(OTTAWA) Déblocage en vue dans le dossier du logement abordable : le gouvernement Trudeau a soumis une nouvelle proposition à Québec qui lui donnerait plus d’autonomie dans la gestion de la somme de 1,7 milliard qui lui revient sur une période de 10 ans dans le cadre de la Stratégie nationale sur le logement, a appris La Presse.

En vertu de cette nouvelle offre, Ottawa accepterait que le gouvernement du Québec rende des comptes en déposant un rapport annuel à l’Assemblée nationale sur les investissements et les progrès réalisés, au lieu d’exiger que la province remette ce rapport au gouvernement fédéral. Les autres provinces doivent soumettre un rapport tous les six mois à Ottawa.

En outre, le gouvernement fédéral accepterait que le Québec présente un seul plan d’action pour la durée de l’entente de 10 ans, tandis que les autres provinces doivent soumettre un plan tous les trois ans.

Enfin, Ottawa ne s’opposerait plus à ce que le Québec ait son mot à dire quant à l’approbation de tous les projets de logement abordable, même dans le cas des projets où le gouvernement provincial n’investit pas un sou.

« Cela fait un certain temps qu’on négocie. Cette proposition a été soumise cette semaine et elle devrait répondre aux principales exigences du gouvernement du Québec.
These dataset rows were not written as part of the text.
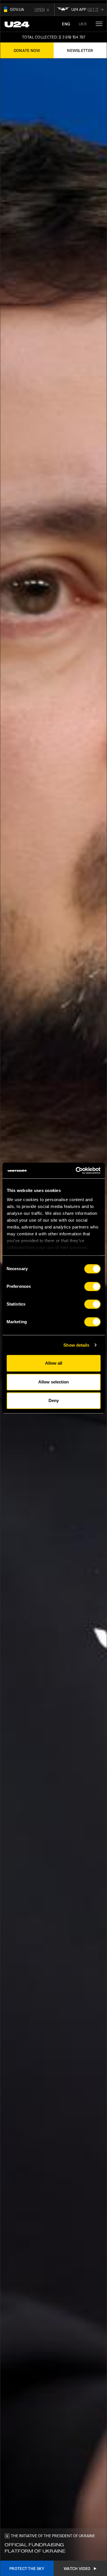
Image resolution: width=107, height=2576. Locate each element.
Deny (54, 1400)
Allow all (53, 1363)
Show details (76, 1345)
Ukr (83, 24)
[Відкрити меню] (99, 24)
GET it (93, 9)
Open (40, 9)
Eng (66, 24)
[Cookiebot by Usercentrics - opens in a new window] (76, 1170)
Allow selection (53, 1381)
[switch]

On reconnaît que le Québec assume beaucoup de responsabilités dans le domaine du logement. La proposition vient reconnaître cela et offre une asymétrie au Québec », a fait valoir une source gouvernementale qui a requis l’anonymat afin de s’exprimer plus librement.

Porte ouverte

Selon nos informations, le gouvernement Legault s’est engagé à étudier la dernière offre, ouvrant ainsi la porte à un déblocage qui permettrait des investissements cruciaux dans ce secteur au cours des prochaines années.

« Avec ce qui est sur la table, on donne essentiellement un droit de veto à Québec. Car même dans le cas des projets que Québec ne finance pas directement, il va avoir son mot à dire », a souligné cette source.

Depuis qu’il a lancé la Stratégie nationale sur le logement en 2017, le gouvernement Trudeau a conclu une entente avec l’ensemble des provinces, sauf le Québec.

Le gouvernement Legault, à l’instar de l’ancien gouvernement libéral de Philippe Couillard, tient mordicus à avoir la maîtrise d’œuvre de la planification et de la gestion des services de logement en utilisant les cadres existants, notamment le programme AccèsLogis.

La Stratégie nationale sur le logement prévoit des investissements combinés du gouvernement fédéral et des provinces de quelque 55 milliards sur une période de 10 ans afin d’améliorer l’accès à des loyers abordables. Cette initiative vise à créer 100 000 nouveaux logements, à combler les besoins en logement de 530 000 familles, et à réparer et renouveler plus de 300 000 logements communautaires. On vise aussi à réduire de moitié l’itinérance chronique.

En principe, le Québec doit obtenir environ 1,7 milliard du gouvernement fédéral.

Cri d’alarme

Cette semaine, le président de l’Association des groupes de ressources techniques du Québec (AGRTQ), Alain Marcoux, a lancé un véritable cri d’alarme en soulignant qu’environ 10 000 logements abordables sont à risque au Québec parce que le gouvernement Trudeau et celui de François Legault sont incapables de s’entendre.

M. Marcoux a soutenu que des offres d’achat sur les terrains où doivent être construits ces 10 000 logements ne peuvent être maintenues indéfiniment. En tout, environ 6000 logements qui sont dans les cartons de l’AGRTQ seraient construits dans la région de Montréal. Dans le reste de la province, on dénombre 4000 autres logements, a précisé M. Marcoux.

« Nous avons 180 projets dans nos cartons dans les différentes régions du Québec qui sont prêts à développer, dont 70 projets à Montréal. On est prêts à relever le défi d’un grand chantier. Mais on ne peut pas maintenir les offres d’achat sur les terrains pendant très longtemps pour construire ces 10 000 unités », avait déclaré M. Marcoux à La Presse.

Récemment, les maires des 10 grandes villes du Québec ont envoyé une lettre à Justin Trudeau et à François Legault dans laquelle ils les pressaient de régler ce dossier. Dans cette missive, ils soulignaient que les besoins en matière de logement abordable sont plus criants que jamais dans certaines villes du Québec et que la crise de la COVID-19 risque de rendre encore plus difficile l’accès à des logements pour de nombreuses familles.